Use of in situ Hybridization to Localize Wolbachia during embryogenesis in Brugia malayi
Daojun Jiang*, Peter U. Fischer and Gary J.Weil
Infectious Diseases Division, Department of Internal Medicine, Washington University School of Medicine, 660 S. Euclid Avenue, St. Louis, MO 63110, USA
- *Corresponding Author:
- Dr. Daojun Jiang
Infectious Diseases Division
Department of Internal Medicine
Washington University School of Medicine
660 S. Euclid Avenue, St. Louis
MO 63110, USA
Tel: +1(314) 454-7483
Fax: +1(314) 454-5293
E-mail: [email protected]
Received date: March 11, 2011 ; Accepted date: April 15, 2011; Published date: April 25, 2011
Citation: Jiang D, Fischer PU, Weil GJ (2011) Use of in situ Hybridization to Localize Wolbachia during Embryogenesis in Brugia malayi. J Bacteriol Parasitol 2:112. doi: 10.4172/2155-9597.1000112
Copyright: ©2011 Jiang D, et al. This is an open-access article distributed under the terms of the Creative Commons Attribution License, which permits unrestricted use, distribution, and reproduction in any medium, provided the original author and source are credited.

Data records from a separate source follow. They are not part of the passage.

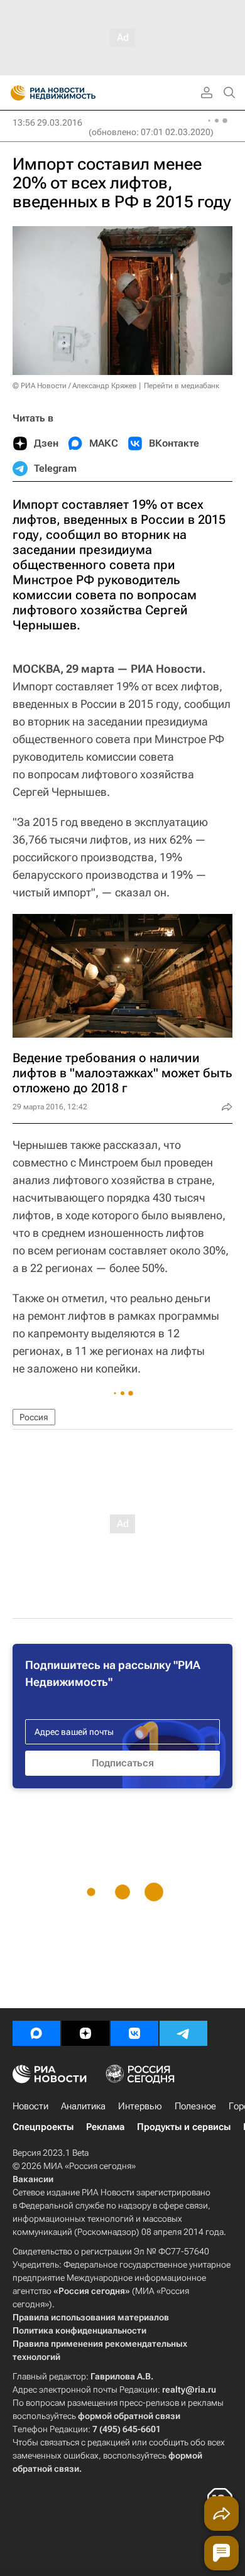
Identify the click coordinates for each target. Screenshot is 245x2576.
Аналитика (83, 2106)
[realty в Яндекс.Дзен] (85, 2033)
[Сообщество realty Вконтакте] (134, 2033)
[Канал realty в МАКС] (36, 2033)
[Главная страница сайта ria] (14, 93)
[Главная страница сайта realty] (75, 93)
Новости (30, 2106)
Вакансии (33, 2179)
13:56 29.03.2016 (47, 122)
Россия (33, 1417)
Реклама (105, 2127)
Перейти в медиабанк (181, 385)
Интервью (140, 2106)
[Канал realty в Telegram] (183, 2033)
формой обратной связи (129, 2416)
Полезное (195, 2106)
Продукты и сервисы (184, 2127)
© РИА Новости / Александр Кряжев (75, 385)
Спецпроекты (43, 2127)
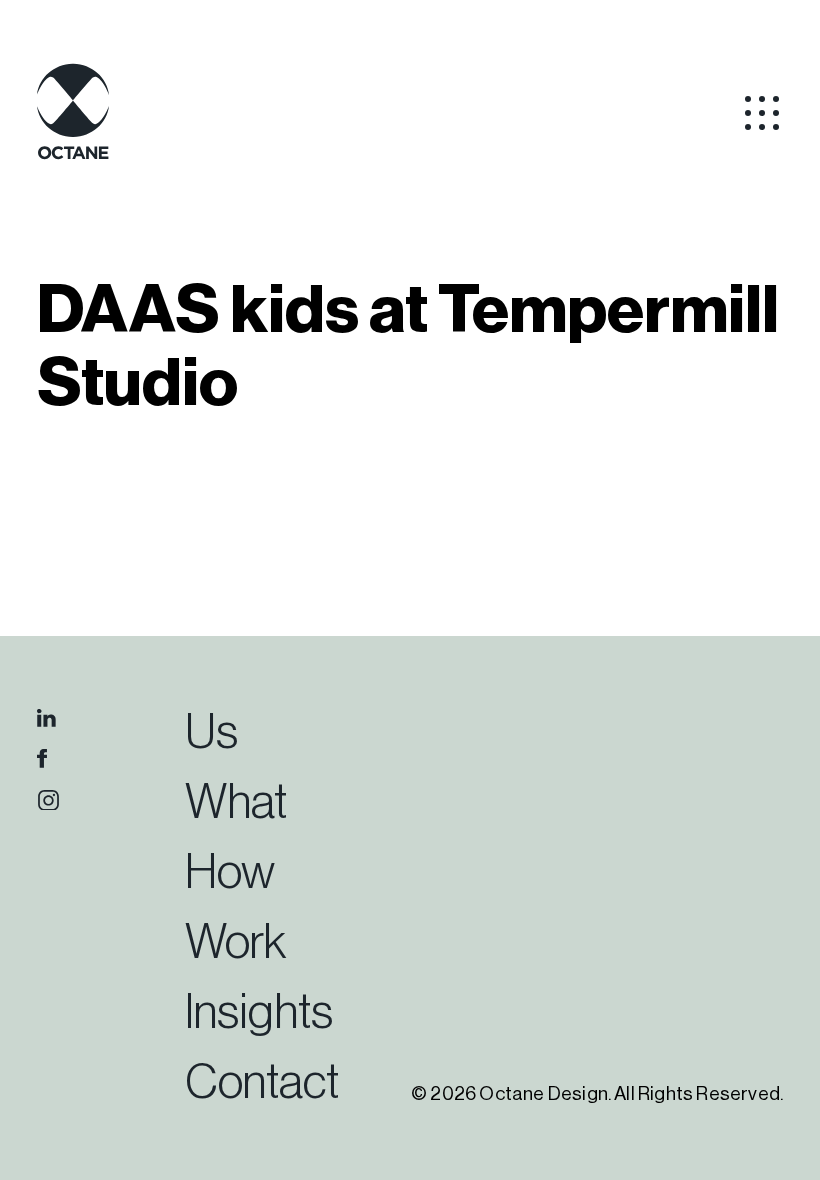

Wolbachia are intracellular bacteria that are required for development and reproduction in most filarial nematodes. New approaches are needed to improve understanding of the role of Wolbachia in filarial biology. Recent studies using fluorescent immunohistology revealed asymmetric segregation of Wolbachia in early embryos of Brugia malayi, and this helps to explain the restricted distribution of Wolbachia in adult worms. However, the distribution of Wolbachia in late stages of embryo development or in infective larvae (L3) is largely unknown. In this study we have explored the use of in situ hybridization (ISH) to localize Wolbachia and Wolbachia gene expression during embryogenesis and morphogenesis in B. malayi.
ISH with a 16S rRNA probe revealed Wolbachia in the lateral cords, oocytes, and embryos of B. malayi female orms. This was consistent with prior studies that detected Wolbachia by immunohistology. ISH with probes for Wolbachia surface protein gene (wsp) and Wolbachia heme biosynthetic pathway gene (hemE) showed that these genes were strongly expressed in early embryos but not in later stage embryos (“comma”, “pretzel”, or stretched intrauterine microfilariae). A detailed study of the distribution of Wolbachia in B. malayi embryos using ISH with the 16S rRNA probe documented the asymmetric segregation of Wolbachia in early embryos (morulae) and showed that Wolbachia were only present in hypodermal cord precursor cells in later stage embryos (“comma” stage or later). Progressively restricted localization of Wolbachia during morphogenesis may explain why Wolbachia are absent from the genital primordium in L3.
Wolbachia distribution and gene expression vary dramatically during filarial embryo development and across the worm’s life cycle. Additional research is needed to understand the tissue-specific population dynamics of Wolbachiaand to explore how signals from the nematode host might influence the growth, distribution, and gene expression in these bacteria.